5. This problem was not seen when the trialkylboranes were prepared by hydroboration. The presence of metals, such as magnesium or lithium, catalyzes the reduction of the quinone to the hydroquinone with a loss of an alkyl group. A simple water wash is sufficient to remove the metals and increase the amounts of the alkylhydroquinone to near quantitative isolated yields for primary alkyl groups.
The reaction is very rapid, as seen in the loss of the quinone yellow color within a second of addition. After approximately 15 min, the volatiles are removed under reduced pressure, which also removes the Me2BOH, avoiding formation of radicals and loss of hydroquinone product. The alkylhydroquinone products are isolated as an off-white solid in high yields.

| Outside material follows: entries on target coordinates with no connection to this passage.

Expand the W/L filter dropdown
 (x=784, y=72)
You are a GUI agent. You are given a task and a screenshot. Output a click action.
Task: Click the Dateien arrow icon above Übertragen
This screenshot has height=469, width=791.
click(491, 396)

The reductive alkylations of primary and non-sterically hindered secondary groups gave excellent yields of the alkylhydroquinone.
The more sterically demanding secondary and tertiary groups gave a loss of stereochemistry and formation of the O-alkylation products. The greater the steric demands the larger the amounts of O-alkylation.
While these reactions represent the most successful organoborane route to alkylhydroquinones via reductive alkylation, the alkyl groups are largely limited to saturated alkyl groups and only a few types of functional groups are considered to be compatible with boranes.